We have the system of differential equations: $$x'=(1+m)y+x(1-(x^2+y^2))(4-(x^2+y^2)),$$ $$y'=-x+y(1-(x^2+y^2))(4-(x^2+y^2)),$$ with $m>0$.
- How do I show that $(0,0)$ is the only (instable) critical point?
- How do I show that there is an $m_0$ such that for $0<m<m_0$ this system has TWO periodic (not-constant) solutions?
What I have done so far: I wrote the sytem above in polar coordinates:
$$r'=mr\sin\theta\cos\theta+r(1-r^2)(4-r^2),$$
$$\theta'=-1-m\sin^2\theta.$$
But I don't know how this can help me.
For question 2. I must use Poincare-Bendixson, but I don't see how exactly.

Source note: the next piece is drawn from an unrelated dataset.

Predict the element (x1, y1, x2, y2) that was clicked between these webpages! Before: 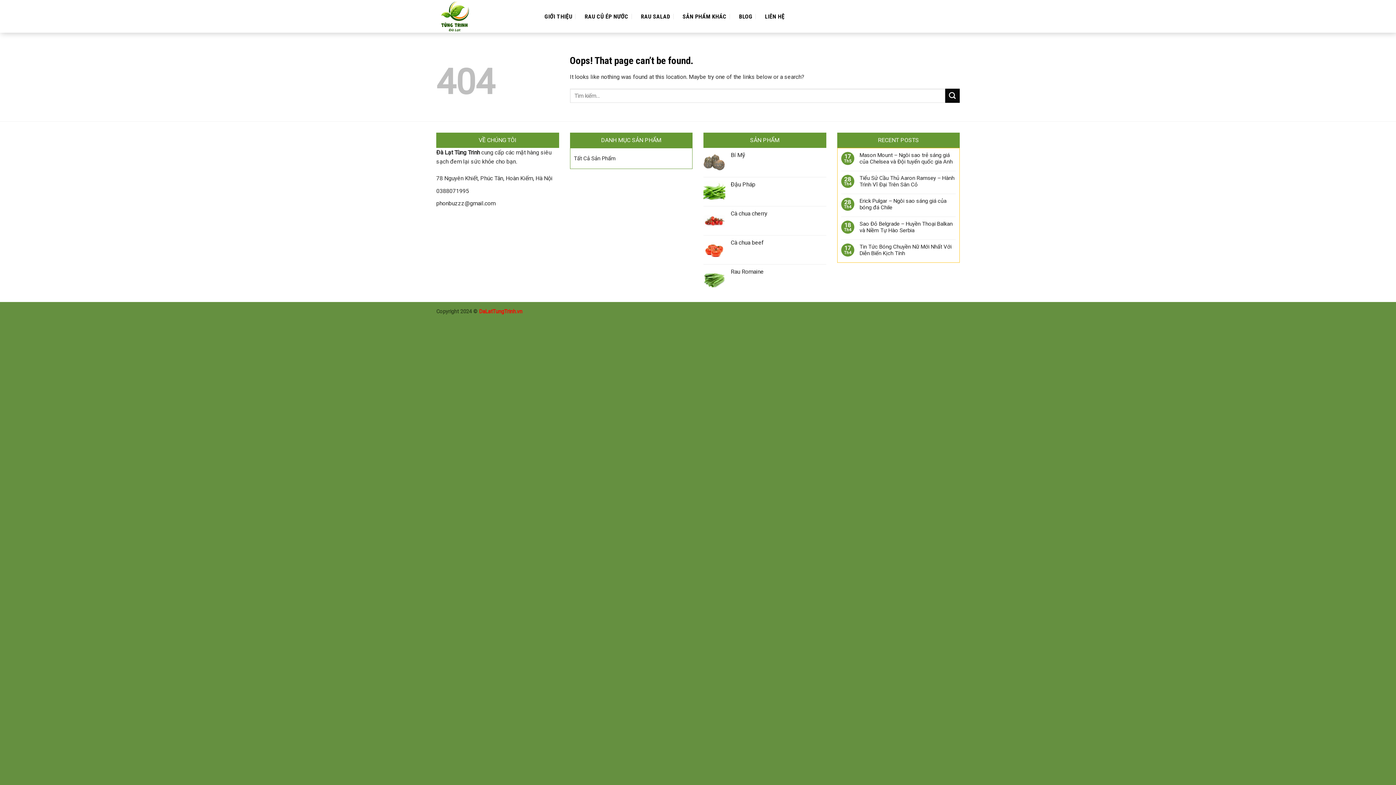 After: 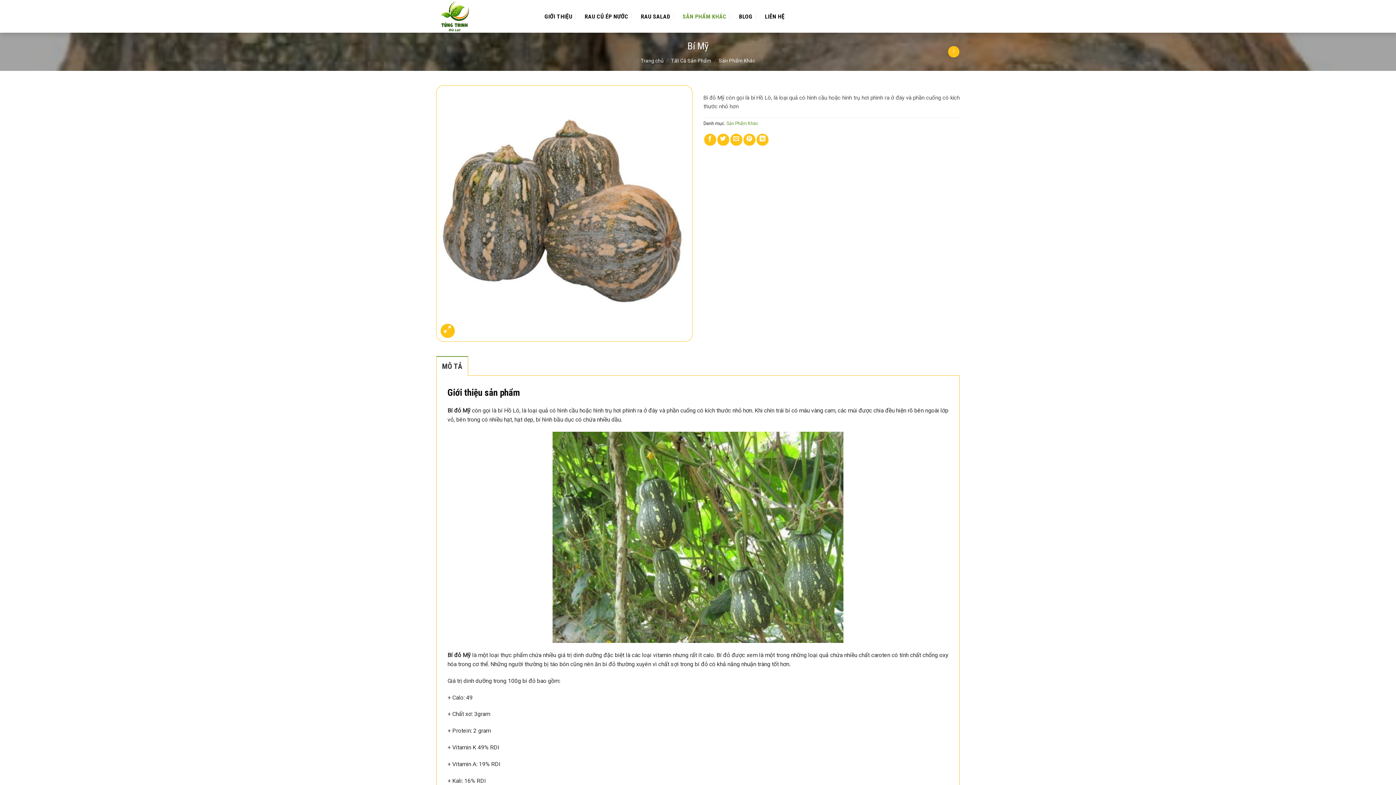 Action: bbox: (730, 151, 826, 158) label: Bí MỹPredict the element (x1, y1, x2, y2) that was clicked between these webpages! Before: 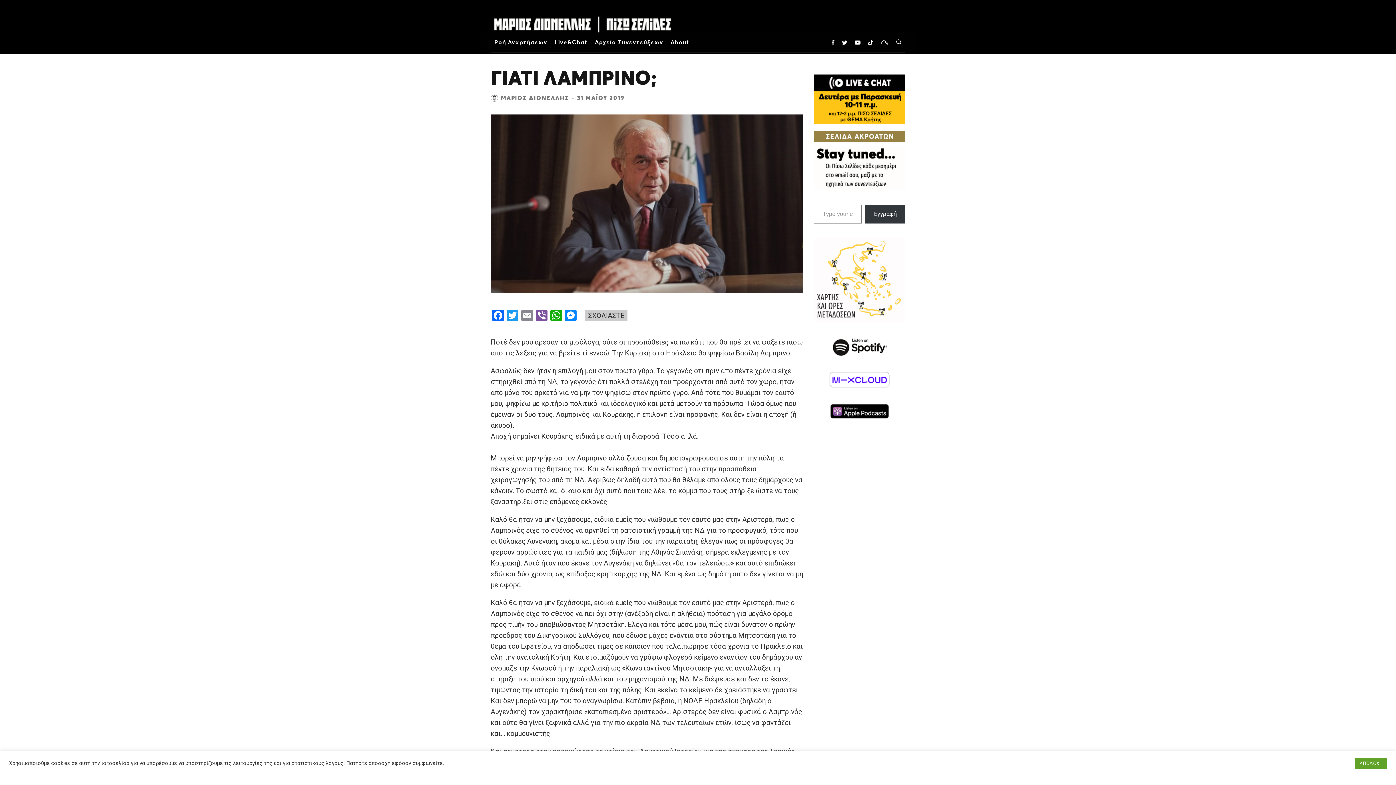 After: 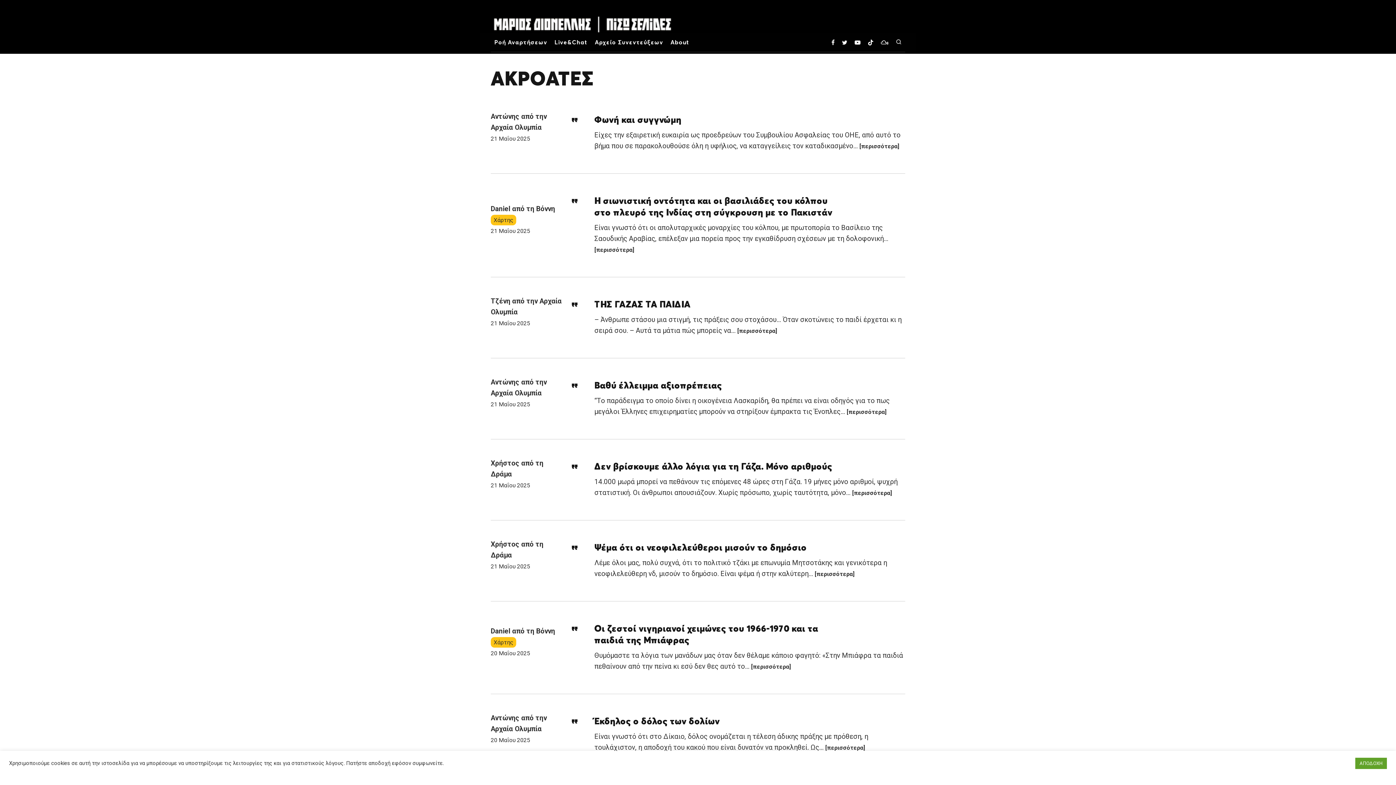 Action: bbox: (814, 131, 905, 140)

First of all the proof that the origin is the only critical point can be proved following the comments of @Hans Engler. I will skip the details.
For the second question there are possibly other ways to prove this by I will present one that looks appealing to me. Consider the function $$V:=r^2=x^2+y^2$$ The time derivative of $V$ is given by $$\dot{V}=-2m\: xy+2V(1-V)(4-V)$$ that can be written equivalently as a quadratic form $$\dot{V}=\left[\matrix{x & y}\right]\left[\matrix{2(1-V)(4-V) & -m\\-m & 2(1-V)(4-V)}\right]\left[\matrix{x \\ y}\right]$$ From the above equation $\dot{V}< 0$ iff $$(i)\quad 1<V<4\\(ii)\quad m<2(V-1)(4-V)$$ and $\dot{V}>0$ iff $$(i)\quad 0<V<1\quad or \quad V>4\\(ii)\quad m<2(1-V)(4-V)$$ Note that the maximum value of $2(V-1)(4-V)$ when $V\in(1,4)$ is $4.5$ and is achieved if $V=2.5$. Thus, for $0<m<m_0=4.5$ we have $$\dot{V}<0\text{ whenever } V=2.5$$ Also, if $0<m<m_0=4.5$ then for any $\epsilon\in\left(0,\frac{5-3\sqrt{2}}{2}\right]$ we have that $$\dot{V}>0 \text{ whenever } V=\epsilon$$
This means that if initially $V(0)\in[\epsilon,2.5]$ then $V(t)\in[\epsilon,2.5]$ for all $t\geq 0$. Define now the bounded closed subset of the plane $R:=\{(x,y)|\epsilon\leq V \leq 2.5\}$. Obviously $R$ does not contain fixed points (the origin) and all trajectories starting in $R$ are confined in $R$. Thus, the Poincare-Bendixson theorem can be directly applied to prove the existence of a periodic trajectory inside $R$.